# next stop - César Franck



## Oskaar (Mar 17, 2011)

*Repin and Lugansky Play Franck Sonata mov.1*

*Vadim Repin and Nikolai Lugansky Play Franck's Violin Sonata 1st mov. 2004, in Tokyo*

This sonata is so piecefull and lyrical that all that good feelings fill up my body.
Gentle and sensitive performance.

youtube comments

*This is wonderful music, txs 4 post!! I like Lugansky's Prokofiev too, very very good, especially sonata no.6

Amazing how much power Repin can get in the slow movement, so intense. This is the most beautiful performance of this piece I've ever heard.*


----------



## Oskaar (Mar 17, 2011)

*Repin and Lugansky Play Franck Sonata mov.2*

youtube comments

*Wonderful to hear repertoire that probably isn't heard so often and by two expressive and talented artists.

very awesome this performance, right up there with Danczowska and Zimerman*


----------



## Oskaar (Mar 17, 2011)

*Repin and Lugansky Play Franck Sonata mov.3*

yoitube comments

*@4:46 wow, my favorite passage in the whole sonata, Repin has an amazing sound

So deep, so complex, so perfect, I love it. The best interpretation I´ve ever heard.*


----------



## Oskaar (Mar 17, 2011)

*Repin and Lugansky Play Franck Sonata mov.4*

youtube comments

*My God, I heard hundreds of recordings of this sonata and never so wonderful.

there's something so passionate and appealing about this movement! i love it! it goes perfectly with the color and smell of the daffodils next to me.﻿*


----------



## Oskaar (Mar 17, 2011)

PROBLEM TO SOLVE -
Can you set down, word for word, the stretch of the Franck sonata thread from "So deep, so" through "never so wonderful."? Rely on the Franck sonata thread alone.

DATA SHOWN -

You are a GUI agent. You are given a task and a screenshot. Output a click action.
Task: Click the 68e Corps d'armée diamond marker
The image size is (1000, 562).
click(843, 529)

SOLUTION -
So deep, so complex, so perfect, I love it. The best interpretation I´ve ever heard.*


----------



## Oskaar (Mar 17, 2011)

*Repin and Lugansky Play Franck Sonata mov.4*

youtube comments

*My God, I heard hundreds of recordings of this sonata and never so wonderful.